Il peut bien sûr y avoir des variables sectorielles, mais elles ne devraient pas avoir d’incidences considérables sur le pouvoir d’achat. Beaucoup d’augmentations de prix sont résultantes d’une mauvaise gestion qui peut se situer quelquefois au niveau des ressources humaines et/ou d’une augmentation de la marge bénéficiaire refilée aux clients.

Si vous bénéficiez d’une retraite de 30 000 $, estimez-vous encore heureux, il y a beaucoup de Québécois de 65 ans et plus qui perçoivent plus que moitié moins que cela et des gens en emploi qui sont encore loin de recevoir tout cela.

Bravo! à M Castonguay! Complètement déconnecté M Legault… Selon son raisonnement une bonne frange des employés du Québec devrait être virée à défaut de voir son salaire augmenté… M Legault ne vit pas avec le « monde ordinaire ». Mais oui M Legault on peut faire des bon coups comme des mauvais, là c’était un mauvais! Bien, bien mauvais! Heureusement pour vous et la CAQ, la population n’a souvent pas beaucoup de mémoire…

Un autre article qui appuie les intérêts du gouvernement fédéral et des entreprises en matière d’immigration. J’espère que Monsieur Legault continuera de défendre la volonté de ses électeurs dans ce dossier.

Bon, une autre personne pour qui réfléchir ne veut pas dire grand chose = l’équation est simple, cela vient du fédéral c’est proscrire tout de suite, cela vient du Québec c’est le nirvana! Qu’importe la logique. Notez que le contraire est aussi vrai. Bien triste…

Et si on ne faisait que reconnaître les acquis des personnes immigrantes ? Je suis persuadée que leur moyenne salariale augmenterait.

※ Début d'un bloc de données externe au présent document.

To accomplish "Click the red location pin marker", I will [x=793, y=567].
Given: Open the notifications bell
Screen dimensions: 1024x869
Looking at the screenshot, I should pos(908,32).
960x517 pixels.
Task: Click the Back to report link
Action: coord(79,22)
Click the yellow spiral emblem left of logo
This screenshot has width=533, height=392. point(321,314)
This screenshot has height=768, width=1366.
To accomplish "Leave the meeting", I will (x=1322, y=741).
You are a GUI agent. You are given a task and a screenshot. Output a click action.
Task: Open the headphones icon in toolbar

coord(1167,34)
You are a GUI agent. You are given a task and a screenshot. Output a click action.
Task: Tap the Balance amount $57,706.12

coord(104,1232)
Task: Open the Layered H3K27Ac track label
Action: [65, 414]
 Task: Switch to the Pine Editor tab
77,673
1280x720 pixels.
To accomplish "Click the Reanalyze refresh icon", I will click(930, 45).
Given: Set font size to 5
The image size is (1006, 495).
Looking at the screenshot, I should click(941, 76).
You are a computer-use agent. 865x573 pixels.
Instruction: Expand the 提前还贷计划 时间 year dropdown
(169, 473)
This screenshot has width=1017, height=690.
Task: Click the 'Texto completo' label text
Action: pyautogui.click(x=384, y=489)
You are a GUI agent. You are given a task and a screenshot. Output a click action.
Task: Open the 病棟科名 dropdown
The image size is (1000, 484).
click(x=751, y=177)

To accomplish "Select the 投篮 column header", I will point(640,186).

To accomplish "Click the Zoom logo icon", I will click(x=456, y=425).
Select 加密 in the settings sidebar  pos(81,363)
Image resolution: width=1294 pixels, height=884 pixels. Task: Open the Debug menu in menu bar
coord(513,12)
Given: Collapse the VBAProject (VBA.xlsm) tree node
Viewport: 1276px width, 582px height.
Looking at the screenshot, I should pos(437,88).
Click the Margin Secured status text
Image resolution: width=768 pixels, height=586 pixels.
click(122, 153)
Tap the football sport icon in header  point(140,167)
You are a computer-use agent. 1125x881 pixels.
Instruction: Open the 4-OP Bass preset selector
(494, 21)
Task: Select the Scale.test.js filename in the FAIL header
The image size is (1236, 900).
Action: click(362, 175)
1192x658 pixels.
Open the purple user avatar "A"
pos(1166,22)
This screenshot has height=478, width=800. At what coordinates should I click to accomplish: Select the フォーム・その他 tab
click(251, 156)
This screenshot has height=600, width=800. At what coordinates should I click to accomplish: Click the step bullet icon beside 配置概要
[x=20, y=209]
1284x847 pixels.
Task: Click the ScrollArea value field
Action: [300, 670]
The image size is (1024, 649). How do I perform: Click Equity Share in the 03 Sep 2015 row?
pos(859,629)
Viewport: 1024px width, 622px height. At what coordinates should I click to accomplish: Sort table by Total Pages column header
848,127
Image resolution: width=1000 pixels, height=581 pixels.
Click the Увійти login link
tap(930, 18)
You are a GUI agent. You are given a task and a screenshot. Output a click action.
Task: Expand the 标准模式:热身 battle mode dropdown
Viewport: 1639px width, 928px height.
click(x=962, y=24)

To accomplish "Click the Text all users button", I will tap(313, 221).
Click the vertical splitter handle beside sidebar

François Legault n’a d’égards que pour sa base et peu versé à gouverner pour l’ensemble des québécois. Gérer comme un pdg d’une entreprise est difficilement applicable au sein de l’appareil gouvernemental et sa pensée comptable le fait dévier à penser que ces mêmes immigrants sont des pions que l’on peut déplacer sur un échiquier au gré des besoins. La désinvolture avec laquelle il en parlait est indigne d’un premier ministre et réducteur à la fois. Il semble oublier que ces mêmes personnes issu de l’immigration occupent des emplois que dédaignent nombreux québécois et que sans leur apport, on serait mal pris même diplômés, ils en acceptent les conditions salariales. De plus, ils encouragent leurs enfants à redonner à la société en leur facilitant l’atteinte de diplomation supérieure beaucoup plus que les natifs d’ici dans certains cas. Dommage, cette pensée à courte vue et du message qui traverse les frontières est plus nuisible et est à l’encontre des efforts des entrepreneurs et communautés qui ont des programmes de recrutements intensifs afin de combler leurs besoins en main d’oeuvre. Maintes fois les médias nous ont fait part d’intégrations réussies, c’est ce qui importe pas les $$$$ mais les yeux et le regard vers un mieux être en particulier ceux des enfants qui en bénéficieront.

Plusieurs bons commentaires.Pour ma part,quand je lis tout ça, il y a de grandes chances, que lorsque le racisme systémique sera reglé, et que les immigrants auront acces a tous les emplois,ceux-ci rejoindront facilement la moyenne de M. Legault autour de 10-15 ans apres eur arrivée.